Dieser leitet sich in der Tat nicht von einem Rechtsanspruch ab, denn wie Du richtig schreibst weiß man als Kunde vorher, worauf man sich einläßt und weiß theoretisch auch daß Ebay bemerkenswert wenig tut um seinen Kunden bei Problemen aus der Patsche zu helfen.
Gerade wegen des Quasi-Monopols und der immer wieder bekannt werdenden Tatsache daß die Menschen eben doch nicht immer so gut und ehrlich sind wie Ebay es gerne darstellt wäre es ein wichtiges Signal wenn Ebay wenigstens erkennbar scharf gegen Mißbrauch und Betrug vorginge.
In der Praxis werden die Kunden bei Problemen im Aktionsablauf aber mit Standard-Mails abgefertigt und wie kleine Kinder mit „Vetragt euch doch bitte wieder“-Aufrufen traktiert, bevor dann eine Abmahnung ausgesprochen wird, die aber auch niemanden ernsthaft beeindruckt.
Ob Ebay dazu verpflichtet ist (bzw. daß sie es nicht sind) steht auf einem anderen Blatt, aber es wäre ein gutes Signal wenn Ebay konsequenter gegen schwarze Schafe vorginge als das momentan der Fall ist.
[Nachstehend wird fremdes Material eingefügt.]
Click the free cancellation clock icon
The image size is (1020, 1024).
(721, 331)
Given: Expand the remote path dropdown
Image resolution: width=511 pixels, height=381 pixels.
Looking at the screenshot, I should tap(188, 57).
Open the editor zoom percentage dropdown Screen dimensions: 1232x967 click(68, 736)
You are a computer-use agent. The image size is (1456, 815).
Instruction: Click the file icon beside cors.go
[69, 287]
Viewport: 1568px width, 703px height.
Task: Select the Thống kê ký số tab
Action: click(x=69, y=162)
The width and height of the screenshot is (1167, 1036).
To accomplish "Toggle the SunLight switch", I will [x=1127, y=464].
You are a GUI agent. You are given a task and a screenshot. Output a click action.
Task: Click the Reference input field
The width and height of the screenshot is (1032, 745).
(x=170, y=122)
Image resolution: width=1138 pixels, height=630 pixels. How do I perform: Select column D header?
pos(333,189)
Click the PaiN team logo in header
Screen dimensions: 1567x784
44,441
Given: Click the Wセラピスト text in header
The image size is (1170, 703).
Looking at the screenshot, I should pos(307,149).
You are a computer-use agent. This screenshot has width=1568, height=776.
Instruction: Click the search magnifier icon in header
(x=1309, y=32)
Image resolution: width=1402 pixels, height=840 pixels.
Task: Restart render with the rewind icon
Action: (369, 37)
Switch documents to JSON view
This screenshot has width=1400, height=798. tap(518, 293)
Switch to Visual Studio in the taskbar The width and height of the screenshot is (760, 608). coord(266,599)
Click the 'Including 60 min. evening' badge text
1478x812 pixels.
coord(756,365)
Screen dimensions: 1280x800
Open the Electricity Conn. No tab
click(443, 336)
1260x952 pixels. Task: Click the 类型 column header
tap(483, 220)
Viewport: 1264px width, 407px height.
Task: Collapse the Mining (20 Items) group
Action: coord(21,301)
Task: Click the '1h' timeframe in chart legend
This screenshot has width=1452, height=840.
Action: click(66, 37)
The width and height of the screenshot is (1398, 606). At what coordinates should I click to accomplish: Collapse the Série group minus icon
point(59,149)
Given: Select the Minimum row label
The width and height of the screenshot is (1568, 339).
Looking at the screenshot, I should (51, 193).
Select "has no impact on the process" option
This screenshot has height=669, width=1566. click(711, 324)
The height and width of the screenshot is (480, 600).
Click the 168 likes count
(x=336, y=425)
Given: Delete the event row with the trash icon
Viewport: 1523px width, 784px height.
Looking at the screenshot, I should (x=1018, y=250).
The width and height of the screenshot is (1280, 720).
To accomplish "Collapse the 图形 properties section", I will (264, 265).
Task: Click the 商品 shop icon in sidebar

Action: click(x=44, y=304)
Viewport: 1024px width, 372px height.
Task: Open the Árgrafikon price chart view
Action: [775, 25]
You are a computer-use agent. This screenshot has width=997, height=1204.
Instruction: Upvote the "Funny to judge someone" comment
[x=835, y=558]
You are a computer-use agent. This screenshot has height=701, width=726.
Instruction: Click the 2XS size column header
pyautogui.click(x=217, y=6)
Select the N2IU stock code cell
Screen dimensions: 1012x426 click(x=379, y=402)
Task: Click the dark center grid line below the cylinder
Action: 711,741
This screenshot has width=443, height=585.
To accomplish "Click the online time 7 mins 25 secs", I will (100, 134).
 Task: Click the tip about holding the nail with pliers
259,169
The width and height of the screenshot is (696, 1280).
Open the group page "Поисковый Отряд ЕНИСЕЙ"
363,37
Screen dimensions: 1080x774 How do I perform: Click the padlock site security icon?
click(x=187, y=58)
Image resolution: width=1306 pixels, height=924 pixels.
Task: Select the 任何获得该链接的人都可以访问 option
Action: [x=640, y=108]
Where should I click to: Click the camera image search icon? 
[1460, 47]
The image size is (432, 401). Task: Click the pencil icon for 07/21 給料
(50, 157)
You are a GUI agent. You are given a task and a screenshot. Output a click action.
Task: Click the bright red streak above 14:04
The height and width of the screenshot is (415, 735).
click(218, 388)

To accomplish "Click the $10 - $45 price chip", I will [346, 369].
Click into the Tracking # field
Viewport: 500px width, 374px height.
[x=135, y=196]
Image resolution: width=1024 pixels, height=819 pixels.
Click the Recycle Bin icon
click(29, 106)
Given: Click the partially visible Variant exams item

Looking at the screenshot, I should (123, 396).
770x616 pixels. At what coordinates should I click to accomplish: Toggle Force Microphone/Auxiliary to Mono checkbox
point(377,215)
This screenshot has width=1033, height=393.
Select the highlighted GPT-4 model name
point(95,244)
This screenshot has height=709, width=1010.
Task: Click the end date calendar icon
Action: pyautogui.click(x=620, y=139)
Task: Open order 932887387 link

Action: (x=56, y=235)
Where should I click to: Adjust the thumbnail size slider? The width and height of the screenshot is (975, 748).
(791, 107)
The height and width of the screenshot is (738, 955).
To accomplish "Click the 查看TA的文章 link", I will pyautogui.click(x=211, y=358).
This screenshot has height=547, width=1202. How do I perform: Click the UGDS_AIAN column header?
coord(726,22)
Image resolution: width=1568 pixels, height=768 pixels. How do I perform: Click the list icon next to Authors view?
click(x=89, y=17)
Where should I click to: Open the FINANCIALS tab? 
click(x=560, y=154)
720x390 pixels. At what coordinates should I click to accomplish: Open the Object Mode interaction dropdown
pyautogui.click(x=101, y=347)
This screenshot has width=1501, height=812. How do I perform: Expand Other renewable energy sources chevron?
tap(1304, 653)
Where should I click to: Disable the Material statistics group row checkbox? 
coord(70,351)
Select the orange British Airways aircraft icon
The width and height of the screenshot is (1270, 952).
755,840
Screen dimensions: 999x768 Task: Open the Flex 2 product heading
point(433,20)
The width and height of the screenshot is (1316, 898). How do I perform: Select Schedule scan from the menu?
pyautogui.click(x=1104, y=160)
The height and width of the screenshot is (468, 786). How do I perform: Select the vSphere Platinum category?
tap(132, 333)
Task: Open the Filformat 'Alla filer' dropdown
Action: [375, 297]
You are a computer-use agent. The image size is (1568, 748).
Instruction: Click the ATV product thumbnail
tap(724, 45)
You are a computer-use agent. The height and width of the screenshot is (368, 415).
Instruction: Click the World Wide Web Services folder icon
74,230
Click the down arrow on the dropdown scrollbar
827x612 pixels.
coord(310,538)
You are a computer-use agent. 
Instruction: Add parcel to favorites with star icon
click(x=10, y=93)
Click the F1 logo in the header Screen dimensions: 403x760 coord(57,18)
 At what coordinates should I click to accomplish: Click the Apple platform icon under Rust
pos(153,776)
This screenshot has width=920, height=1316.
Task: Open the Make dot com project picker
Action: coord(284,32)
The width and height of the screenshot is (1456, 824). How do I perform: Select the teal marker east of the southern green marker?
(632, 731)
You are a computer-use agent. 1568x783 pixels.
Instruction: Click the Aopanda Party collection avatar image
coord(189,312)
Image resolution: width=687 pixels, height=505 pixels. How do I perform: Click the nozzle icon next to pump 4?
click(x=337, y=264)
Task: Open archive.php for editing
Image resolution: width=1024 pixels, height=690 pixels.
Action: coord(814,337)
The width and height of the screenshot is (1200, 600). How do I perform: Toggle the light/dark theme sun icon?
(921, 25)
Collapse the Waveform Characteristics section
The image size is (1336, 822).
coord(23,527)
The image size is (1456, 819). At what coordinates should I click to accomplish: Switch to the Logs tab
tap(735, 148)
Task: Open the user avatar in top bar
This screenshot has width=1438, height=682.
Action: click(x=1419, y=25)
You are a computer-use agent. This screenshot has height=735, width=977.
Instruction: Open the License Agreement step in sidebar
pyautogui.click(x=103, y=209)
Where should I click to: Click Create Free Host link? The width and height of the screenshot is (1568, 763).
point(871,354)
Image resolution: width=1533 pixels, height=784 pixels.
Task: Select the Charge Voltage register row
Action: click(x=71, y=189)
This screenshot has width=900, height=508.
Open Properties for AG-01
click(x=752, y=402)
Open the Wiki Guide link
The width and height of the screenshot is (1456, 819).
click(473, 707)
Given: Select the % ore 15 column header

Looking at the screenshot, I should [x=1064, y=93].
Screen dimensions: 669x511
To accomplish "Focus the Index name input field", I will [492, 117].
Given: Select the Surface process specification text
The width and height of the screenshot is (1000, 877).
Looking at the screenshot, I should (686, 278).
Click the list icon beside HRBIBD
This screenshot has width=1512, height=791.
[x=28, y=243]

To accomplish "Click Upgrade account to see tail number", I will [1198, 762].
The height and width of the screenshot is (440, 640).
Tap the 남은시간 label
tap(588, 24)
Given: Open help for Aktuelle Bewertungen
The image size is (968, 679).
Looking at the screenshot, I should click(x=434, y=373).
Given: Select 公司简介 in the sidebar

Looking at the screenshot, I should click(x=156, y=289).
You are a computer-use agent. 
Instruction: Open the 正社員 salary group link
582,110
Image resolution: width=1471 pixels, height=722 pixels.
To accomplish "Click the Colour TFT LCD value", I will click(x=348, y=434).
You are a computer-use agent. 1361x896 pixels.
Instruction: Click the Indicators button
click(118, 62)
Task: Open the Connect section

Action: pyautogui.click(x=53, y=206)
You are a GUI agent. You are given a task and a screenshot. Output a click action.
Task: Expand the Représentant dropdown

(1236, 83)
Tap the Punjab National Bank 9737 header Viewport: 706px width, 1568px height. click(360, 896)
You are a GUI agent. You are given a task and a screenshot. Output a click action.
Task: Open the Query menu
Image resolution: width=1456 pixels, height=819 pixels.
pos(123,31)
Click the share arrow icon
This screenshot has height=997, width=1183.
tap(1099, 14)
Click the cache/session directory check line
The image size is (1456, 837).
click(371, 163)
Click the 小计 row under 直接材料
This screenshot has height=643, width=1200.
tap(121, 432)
Immerhin nutzen manche Leute die Plattform mißbräuchlich und verstossen gegen dort geschlossene Rechtsverträge. Da stünde es Ebay schon gut zu Gesicht wenn sie mehr dagegen unternähmen als lächerliche Standard-Emails zu versenden in denen unzuverlässige Ebayer ermahnt werden. Wer nimmt denn sowas ernst? Wer keine Skrupel hat andere Ebayer über’s Ohr zu hauen lacht sich eher tot als daß er sich ändert wenn er - lange Zeit später - durch eine 08/15-Standard-Email abgemahnt wird.
Wie gesagt: ich sehe Ebay da weniger in einer rechtlichen als einer moralischen Verpflichtung den ehrlichen Kunden gegenüber.
zum teil kann ich urteile auhc nicht nachvollziehen - arbeite mich ja auch im moment in die materie ein. und wenn ich von profs höre, dass so manches in der praxis vermutlich eh keine rolle spielen würde, wir aber ja nicht an der fh seien, sondern an der uni eine wissenschaft betreieben würden, frage ich mich auch, was das soll mit aller praxisfernen theorie; aber jut, was will man machen.